YOUR OBJECTIVE>
Check each line of the entries. Copy the ones that contain the string "Switch".
•••
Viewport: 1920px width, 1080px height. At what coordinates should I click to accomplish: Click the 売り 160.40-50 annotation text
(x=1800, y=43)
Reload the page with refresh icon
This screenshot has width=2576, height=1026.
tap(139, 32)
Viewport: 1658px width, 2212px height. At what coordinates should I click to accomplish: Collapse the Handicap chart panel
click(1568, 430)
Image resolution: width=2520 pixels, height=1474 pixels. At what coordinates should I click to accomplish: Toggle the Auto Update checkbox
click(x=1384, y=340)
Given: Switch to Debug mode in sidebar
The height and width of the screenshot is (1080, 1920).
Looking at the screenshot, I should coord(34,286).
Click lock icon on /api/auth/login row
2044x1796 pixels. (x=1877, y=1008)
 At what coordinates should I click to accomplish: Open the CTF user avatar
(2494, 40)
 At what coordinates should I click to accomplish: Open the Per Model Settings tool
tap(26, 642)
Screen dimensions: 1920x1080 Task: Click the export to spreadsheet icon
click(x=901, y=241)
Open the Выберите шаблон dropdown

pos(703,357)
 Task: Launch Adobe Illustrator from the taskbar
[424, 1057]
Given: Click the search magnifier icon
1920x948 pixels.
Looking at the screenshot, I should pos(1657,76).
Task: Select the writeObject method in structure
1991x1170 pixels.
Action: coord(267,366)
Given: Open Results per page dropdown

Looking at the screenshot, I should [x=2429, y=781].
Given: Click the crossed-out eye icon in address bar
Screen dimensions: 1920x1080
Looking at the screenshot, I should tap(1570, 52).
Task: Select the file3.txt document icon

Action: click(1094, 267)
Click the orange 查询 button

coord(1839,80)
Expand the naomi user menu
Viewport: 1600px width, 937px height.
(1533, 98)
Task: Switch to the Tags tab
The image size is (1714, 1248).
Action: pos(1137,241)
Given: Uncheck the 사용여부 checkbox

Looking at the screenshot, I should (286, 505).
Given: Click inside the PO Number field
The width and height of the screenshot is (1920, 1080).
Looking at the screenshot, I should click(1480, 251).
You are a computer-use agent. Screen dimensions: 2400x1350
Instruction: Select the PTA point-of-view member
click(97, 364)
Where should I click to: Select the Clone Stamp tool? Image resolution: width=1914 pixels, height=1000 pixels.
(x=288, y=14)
•••
RESPONSE BOX>
Given: Switch to Debug mode in sidebar
Task: Switch to the Tags tab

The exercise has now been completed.